Sleep: It's more important than you think!
Getting enough quality sleep these days is difficult with our busy schedules. Most days I find myself cracking open an energy drink or running to the local coffee shop for a mid-day caffeine boost several times a week. In a culture where success, hard work, and the "go-go-go" mentality is glorified, sleep takes a back seat to getting ahead as we sacrifice our rest for achievement. However, sleep is crucial to keeping up with our busy lifestyles and achieving our goals.
Why do we need sleep?
Getting a good night's rest is essential for brain growth and development in children and adolescents , but did you know that sleep is just as important for adults? Adults need 7-8 hours of quality sleep to maintain physical health, healthy brain functioning, and emotional well-being. Sleep is not just for the young; it's for everyone!
How Sleep Affects Physical Health
Sleep helps maintain a healthy balance of the hormones that make you feel hungry (ghrelin) or full (leptin). When you don't get enough sleep, your level of ghrelin goes up and your level of leptin goes down. This makes you feel hungrier than when you're well-rested.
Sleep also affects how your body reacts to insulin. Sleep deficiency results in a higher than normal blood sugar level, which may increase your risk for diabetes.
Deep sleep helps support healthy growth and development by triggering the body to release the hormone that promotes normal growth in children and teens. This hormone also boosts muscle mass and helps repair cells and tissues in children, teens, and adults. Sleep also plays a role in puberty and fertility.
Your immune system relies on sleep to stay healthy. This system defends your body against foreign or harmful substances. Ongoing sleep deficiency can change the way in which your immune system responds. For example, if you're sleep deficient, you may have trouble fighting common infections.
How Sleep Improves Mental and Emotional Well-being
While you're sleeping, your brain is preparing for the next day. It's forming new pathways to help you learn and remember information.
Studies show that a good night's sleep improves learning. Whether you're learning math, how to play the piano, how to perfect your golf swing, or how to drive a car, sleep helps enhance your learning and problem-solving skills.
Sleep also helps you pay attention, make decisions, and be creative. Studies also show that sleep deficiency alters activity in some parts of the brain. If you're sleep deficient, you may have trouble making decisions, solving problems, controlling your emotions and behavior, and coping with change.
Sleep deficiency also has been linked to depression, suicide, and risk-taking behavior.
The Dangers of Sleep Deprivation
Sleep deficiency can interfere with work, school, driving, and social functioning. You might have trouble learning, focusing, and reacting. Also, you might find it hard to judge other people's emotions and reactions. Sleep deficiency also can make you feel frustrated, cranky, or worried in social situations.

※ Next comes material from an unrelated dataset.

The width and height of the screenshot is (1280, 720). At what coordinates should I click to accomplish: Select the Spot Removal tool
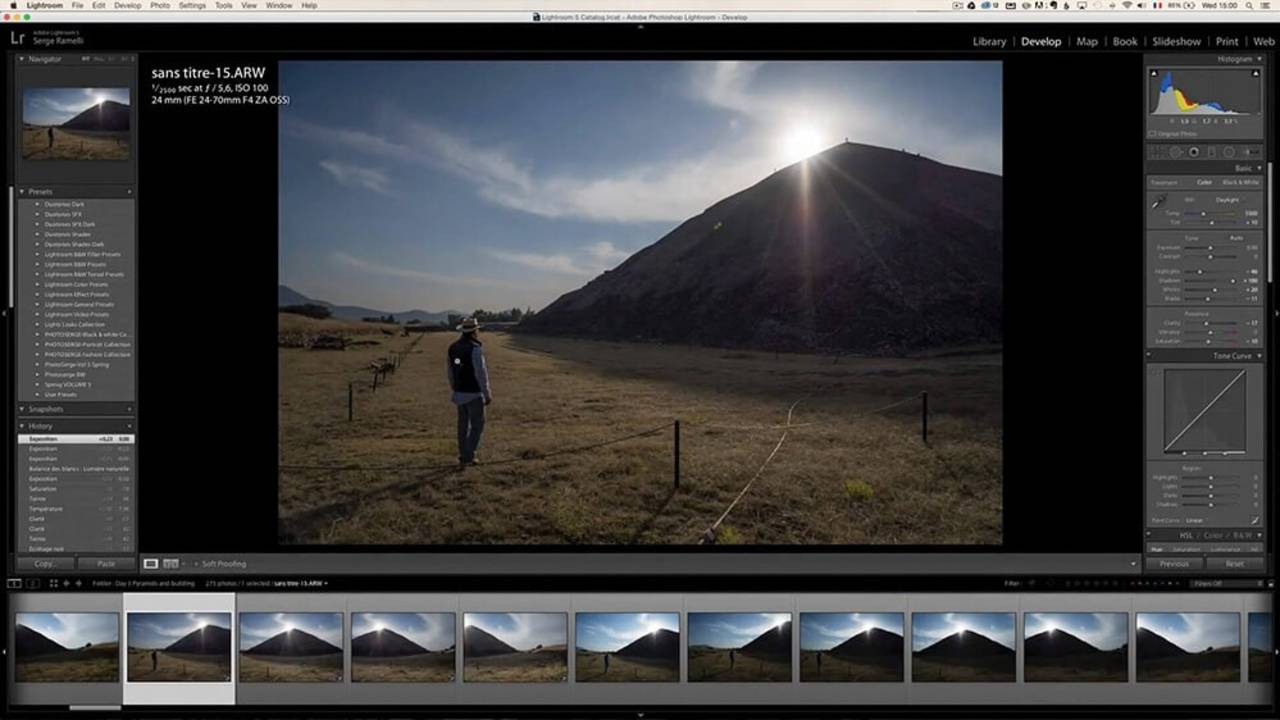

Sleep deficiency is a common public health problem in the United States. People in all age groups report not getting enough sleep. As part of a health survey for the Centers for Disease Control and Prevention, about 7–19 percent of adults in the United States reported not getting enough rest or sleep every day. Nearly 40 percent of adults report falling asleep during the day without meaning to at least once a month. Also, an estimated 50 to 70 million Americans have chronic (ongoing) sleep disorders.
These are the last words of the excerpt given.